- Motto: ძალა ერთობაშია Dzala ertobashia "Strength is in Unity"
- Anthem: დიდება Dideba "Glory"
- Capital: Tbilisi
- Official languages: Georgian
- Demonym: Georgian
- Government: Provisional government
- • Chairman: Eduard Shevardnadze
- Legislature: State Council
- Historical era: Post-Soviet era
- • Formation: 10 March 1992
- • Accession to the United Nations: 31 July 1992
- • Parliament of Georgia elected: 11 October 1992
- • Dissolution: 6 November 1992

Area
- • Total: 69,700 km^{2} (26,900 sq mi)
- Currency: Soviet ruble (maneti) (RUB)
- Time zone: GET
- Calling code: +7 882/883
- ISO 3166 code: GE
| Preceded by | Succeeded by |
| / Military Council | Republic of Georgia / |
- Today part of: Georgia

= State Council of the Republic of Georgia =

Temporary 1992 governing body of Georgia

State Council of the Republic of Georgia (საქართველოს რესპუბლიკის სახელმწიფო საბჭო) was a temporary supreme governing body of the country, which was established in 1992 after the self-liquidation of the Military Council of the Republic of Georgia.

==History==
In 1992, the first president of Georgia, Zviad Gamsakhurdia, was overthrown by insurgents through a military coup.
The rebels formed a temporary structure, a military council, and established an authoritarian and military regime in the country. On January 5, Eduard Shevardnadze offered to help the country. He arrived in Georgia on March 7, 1992. It was at this time that the temporary structure of governing the country began to be developed. It was this structure that was to lead the country until the next parliamentary elections. The working version of the name of the structure was "Civil Salvation Committee". After consultations and analysis, the final name of the structure was chosen as the "State Council".

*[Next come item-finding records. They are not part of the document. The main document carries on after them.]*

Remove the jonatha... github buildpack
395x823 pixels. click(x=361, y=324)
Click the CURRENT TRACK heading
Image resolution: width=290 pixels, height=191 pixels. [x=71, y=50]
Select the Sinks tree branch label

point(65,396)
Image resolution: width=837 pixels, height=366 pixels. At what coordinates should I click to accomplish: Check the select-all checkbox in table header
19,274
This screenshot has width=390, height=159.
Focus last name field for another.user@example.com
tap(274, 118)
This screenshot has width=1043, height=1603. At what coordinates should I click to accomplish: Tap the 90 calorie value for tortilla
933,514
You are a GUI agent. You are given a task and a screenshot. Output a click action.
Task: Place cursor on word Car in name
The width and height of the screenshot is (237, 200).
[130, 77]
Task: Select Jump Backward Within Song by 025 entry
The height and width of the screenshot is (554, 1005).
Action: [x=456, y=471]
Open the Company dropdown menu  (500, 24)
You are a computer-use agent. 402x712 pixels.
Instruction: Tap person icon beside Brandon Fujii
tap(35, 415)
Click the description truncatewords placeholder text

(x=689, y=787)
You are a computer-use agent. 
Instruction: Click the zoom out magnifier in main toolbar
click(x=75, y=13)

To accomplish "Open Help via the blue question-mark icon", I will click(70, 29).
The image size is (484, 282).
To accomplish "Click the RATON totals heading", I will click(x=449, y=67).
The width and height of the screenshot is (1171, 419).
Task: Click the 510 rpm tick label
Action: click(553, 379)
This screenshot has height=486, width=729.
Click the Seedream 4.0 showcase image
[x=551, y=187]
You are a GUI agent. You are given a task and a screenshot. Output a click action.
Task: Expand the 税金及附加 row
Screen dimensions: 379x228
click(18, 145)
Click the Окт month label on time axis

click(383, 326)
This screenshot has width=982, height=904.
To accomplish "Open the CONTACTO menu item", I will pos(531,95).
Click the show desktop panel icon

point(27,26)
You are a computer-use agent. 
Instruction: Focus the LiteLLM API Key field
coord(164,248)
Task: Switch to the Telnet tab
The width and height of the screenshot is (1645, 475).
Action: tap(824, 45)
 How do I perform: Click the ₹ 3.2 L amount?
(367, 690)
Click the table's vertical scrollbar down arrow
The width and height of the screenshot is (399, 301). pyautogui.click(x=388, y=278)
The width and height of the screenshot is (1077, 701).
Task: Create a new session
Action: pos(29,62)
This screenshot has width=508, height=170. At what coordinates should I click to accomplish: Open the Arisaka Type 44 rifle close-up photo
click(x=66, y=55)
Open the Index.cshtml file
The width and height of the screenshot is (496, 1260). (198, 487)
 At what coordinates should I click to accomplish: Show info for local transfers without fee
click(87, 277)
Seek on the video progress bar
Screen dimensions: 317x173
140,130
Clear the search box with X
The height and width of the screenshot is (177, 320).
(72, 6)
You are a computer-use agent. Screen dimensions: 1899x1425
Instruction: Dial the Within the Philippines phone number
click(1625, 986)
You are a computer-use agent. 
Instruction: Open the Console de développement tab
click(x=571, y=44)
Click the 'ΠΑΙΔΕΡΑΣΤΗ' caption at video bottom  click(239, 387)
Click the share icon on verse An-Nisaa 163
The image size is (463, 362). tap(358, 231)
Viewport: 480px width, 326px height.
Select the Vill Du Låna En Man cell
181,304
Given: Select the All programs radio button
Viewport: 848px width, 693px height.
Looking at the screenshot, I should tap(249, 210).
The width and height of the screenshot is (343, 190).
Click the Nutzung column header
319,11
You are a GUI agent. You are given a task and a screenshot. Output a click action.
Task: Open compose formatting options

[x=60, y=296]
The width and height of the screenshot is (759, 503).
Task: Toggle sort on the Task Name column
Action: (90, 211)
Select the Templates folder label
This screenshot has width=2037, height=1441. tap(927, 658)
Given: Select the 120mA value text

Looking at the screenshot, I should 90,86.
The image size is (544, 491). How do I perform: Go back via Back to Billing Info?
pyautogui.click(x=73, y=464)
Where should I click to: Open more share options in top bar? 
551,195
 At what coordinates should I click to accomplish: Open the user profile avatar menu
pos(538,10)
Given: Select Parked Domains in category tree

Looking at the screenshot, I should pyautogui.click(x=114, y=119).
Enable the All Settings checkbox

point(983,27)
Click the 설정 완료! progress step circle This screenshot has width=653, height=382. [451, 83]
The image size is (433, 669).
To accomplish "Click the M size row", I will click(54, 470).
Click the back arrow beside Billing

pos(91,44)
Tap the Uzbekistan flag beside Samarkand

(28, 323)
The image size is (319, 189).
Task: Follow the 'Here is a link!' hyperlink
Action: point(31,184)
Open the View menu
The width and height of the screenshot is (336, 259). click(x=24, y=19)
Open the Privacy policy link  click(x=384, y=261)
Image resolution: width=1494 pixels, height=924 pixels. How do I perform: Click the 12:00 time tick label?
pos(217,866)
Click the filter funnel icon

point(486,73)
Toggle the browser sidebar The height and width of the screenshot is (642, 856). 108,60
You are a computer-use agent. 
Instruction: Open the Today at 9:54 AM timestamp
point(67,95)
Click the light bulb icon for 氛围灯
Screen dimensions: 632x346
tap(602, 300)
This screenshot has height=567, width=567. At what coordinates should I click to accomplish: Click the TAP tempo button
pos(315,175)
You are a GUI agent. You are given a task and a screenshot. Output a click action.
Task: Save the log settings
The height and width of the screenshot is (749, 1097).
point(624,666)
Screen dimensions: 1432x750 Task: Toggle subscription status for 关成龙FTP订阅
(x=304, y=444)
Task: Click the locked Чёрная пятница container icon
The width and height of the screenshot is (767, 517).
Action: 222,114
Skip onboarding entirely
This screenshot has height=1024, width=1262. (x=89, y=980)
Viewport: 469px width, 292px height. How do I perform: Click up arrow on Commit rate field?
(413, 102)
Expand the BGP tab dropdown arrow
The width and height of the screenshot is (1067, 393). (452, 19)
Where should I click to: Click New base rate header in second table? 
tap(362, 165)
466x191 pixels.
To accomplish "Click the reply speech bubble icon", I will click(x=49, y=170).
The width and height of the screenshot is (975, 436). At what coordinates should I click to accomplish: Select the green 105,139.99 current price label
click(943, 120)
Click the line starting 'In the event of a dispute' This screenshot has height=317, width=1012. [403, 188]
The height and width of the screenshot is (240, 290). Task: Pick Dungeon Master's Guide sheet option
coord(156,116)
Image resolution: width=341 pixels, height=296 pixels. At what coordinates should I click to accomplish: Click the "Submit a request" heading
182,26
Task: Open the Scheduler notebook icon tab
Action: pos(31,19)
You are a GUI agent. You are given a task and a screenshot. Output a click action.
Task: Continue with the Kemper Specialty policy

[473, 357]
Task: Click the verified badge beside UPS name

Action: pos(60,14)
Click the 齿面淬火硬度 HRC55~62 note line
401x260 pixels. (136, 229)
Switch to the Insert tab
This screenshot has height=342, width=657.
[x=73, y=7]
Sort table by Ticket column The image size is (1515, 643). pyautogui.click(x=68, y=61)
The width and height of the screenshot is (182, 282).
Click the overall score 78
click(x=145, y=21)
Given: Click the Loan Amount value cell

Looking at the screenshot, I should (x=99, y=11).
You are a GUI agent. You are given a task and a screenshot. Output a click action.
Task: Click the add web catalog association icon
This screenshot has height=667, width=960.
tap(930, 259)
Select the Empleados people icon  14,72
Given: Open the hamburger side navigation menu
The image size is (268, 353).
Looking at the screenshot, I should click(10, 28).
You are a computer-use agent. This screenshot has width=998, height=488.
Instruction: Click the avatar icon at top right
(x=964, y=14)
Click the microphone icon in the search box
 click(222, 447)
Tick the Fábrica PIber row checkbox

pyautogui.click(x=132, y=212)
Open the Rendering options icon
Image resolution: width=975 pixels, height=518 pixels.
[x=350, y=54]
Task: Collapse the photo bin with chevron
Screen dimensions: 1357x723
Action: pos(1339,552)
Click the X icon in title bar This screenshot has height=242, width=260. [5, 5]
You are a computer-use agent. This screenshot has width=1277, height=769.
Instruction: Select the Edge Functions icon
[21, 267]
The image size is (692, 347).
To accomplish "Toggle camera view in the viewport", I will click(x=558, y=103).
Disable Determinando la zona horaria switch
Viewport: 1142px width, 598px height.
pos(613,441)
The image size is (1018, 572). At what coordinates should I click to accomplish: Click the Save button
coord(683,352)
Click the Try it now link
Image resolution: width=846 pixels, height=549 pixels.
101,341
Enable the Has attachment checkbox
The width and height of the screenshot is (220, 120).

On March 10, the Military Council handed over power to the State Council of the Republic of Georgia and self-liquidated. At the first meeting of the initial composition of the State Council, the full composition of the members was determined on the basis of a broad coalition consensus (through consultations with political parties). On March 10, Eduard Shevardnadze was approved as the Chairman of the State Council. Jaba Ioseliani was approved as his deputy. The Presidium of the State Council of the Republic of Georgia was established. The first meeting of the State Council of the Republic of Georgia was held on March 11.
The State Council reorganized and reunited the army. The Ministry of Security was replaced by an intelligence service that had limited interception of citizens. The council demanded the registration of all weapons and the nationalization of Soviet military property, although the Russian army ignored the council's request and sold or destroyed equipment that could not be delivered in Russia. On August 2, the Council of State issued a "Manifesto of Reconciliation" and pardoned all political prisoners detained from January to June 1992, although Gamsakhurdia was not pardoned. The council lifted the state of emergency in Tbilisi in August.

On October 16, before self-liquidation, the State Council passed an election law requiring parliamentary elections and the formation of a three-year transitional parliament.